Janosz Boka był przywódcą chłopców z Placu Broni. Miał czternaście lat, lecz pomimo chłopięcej twarzy, wykazywał się ogromną dojrzałością, rozwagą i spokojem. Zawsze ważył słowa, a swoje opinie wygłaszał głębokim i łagodnym głosem. Nigdy nie rozmawiał na błahe tematy i nie angażował się w spory, lecz kiedy zauważał, że konflikt pomiędzy kolegami zaostrzał się – potrafił doskonale godzić zwaśnione strony. Przez otoczenie postrzegany był jako mądry chłopiec, a jego postawa wskazywała, że wyrośnie na wartościowego i prawego człowieka.

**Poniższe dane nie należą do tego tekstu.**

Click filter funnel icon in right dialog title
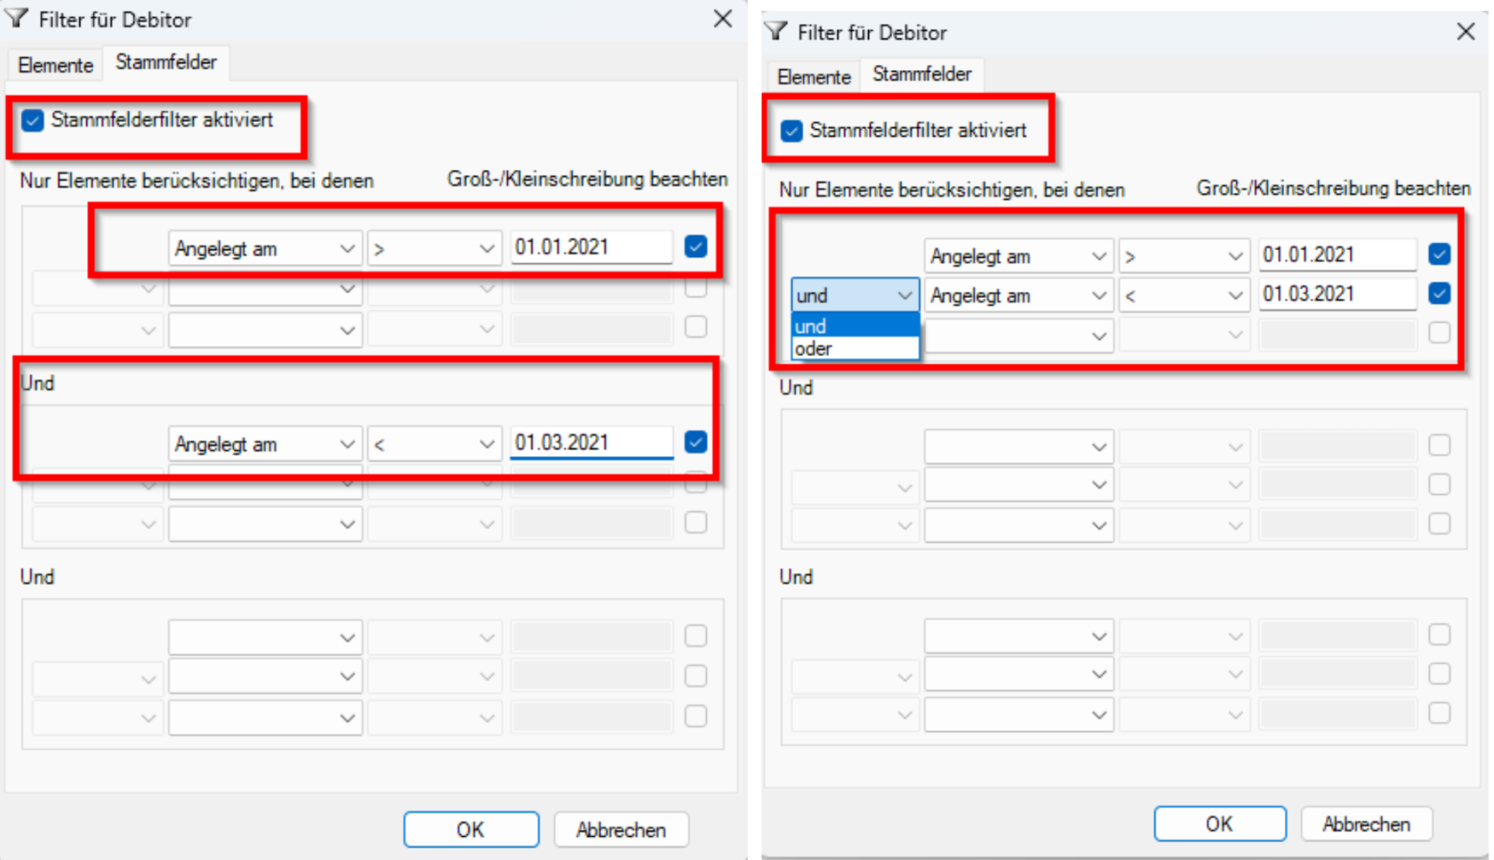pyautogui.click(x=776, y=32)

Wśród przyjaciół cieszył się autorytetem. Koledzy cenili jego rozsądek i odwagę oraz poczucie sprawiedliwości, a fakt, że został wybrany przewodniczącym związku potwierdzał ich sympatię. Nigdy nie zawiódł ich zaufania, a w obliczu zagrożenia potrafił wykazać się rozmysłem strategicznym i świetnie przygotował obronę Placu Broni. Był świadomy tego, że Gereb rywalizuje z nim o przywództwo, lecz nawet po zdradzie Deża wykazał się lojalnością i uczciwością – zachował to w tajemnicy, by nie szkalować imienia kolegi. Honorowy i szlachetny, czuł się odpowiedzialny za losy ich miejsca zabaw, ale nigdy nie posunąłby się do postępu i chciał, aby walka odbyła się zgodnie z zasadami fair play. Potrafił docenić męstwo przyjaciół, jak i przeciwników.

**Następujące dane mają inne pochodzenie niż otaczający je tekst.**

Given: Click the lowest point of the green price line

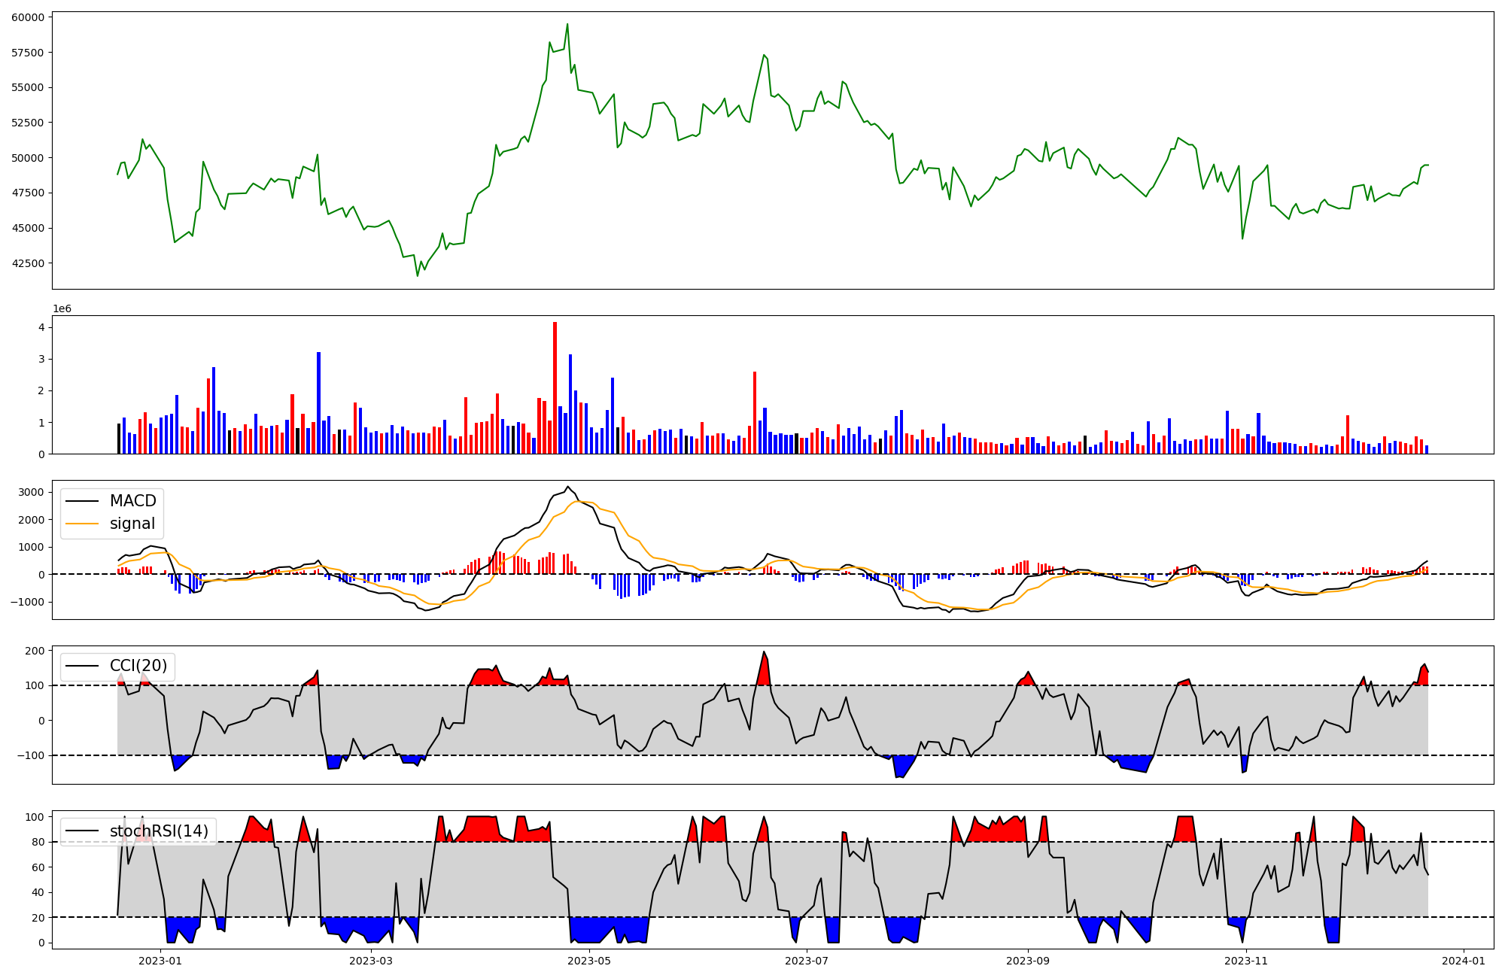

Janosz był chłopcem wrażliwym. Zdrada Gereba sprawiła mu przykrość, lecz nie oceniał kolegi i ostatecznie przebaczył mu. W stosunku do Nemeczka był wyrozumiały, troskliwy i opiekuńczy. Silny i odważny Boka, który dla pozostałych kolegów był wzorem do naśladowania, miał również chwile słabości, kiedy czuł się bezsilnym wobec zaistniałej sytuacji – gdy zagrożenie utraty Placu Broni stało się nieuchronnie i kiedy umierał Nemeczek Janosz nie powstrzymywał łez i nie wstydził się ich. Śmierć małego przyjaciela i utrata Placu Broni sprawiły, że dojrzał i zrozumiał, na czym polega dorosłe życie.
Janosz Boka w powieści „Chłopcy z Placu Broni” jest postacią pozytywną i godną naśladowania. Ten lojalny, honorowy, odważny i rozsądny chłopiec może być wzorem dla każdego.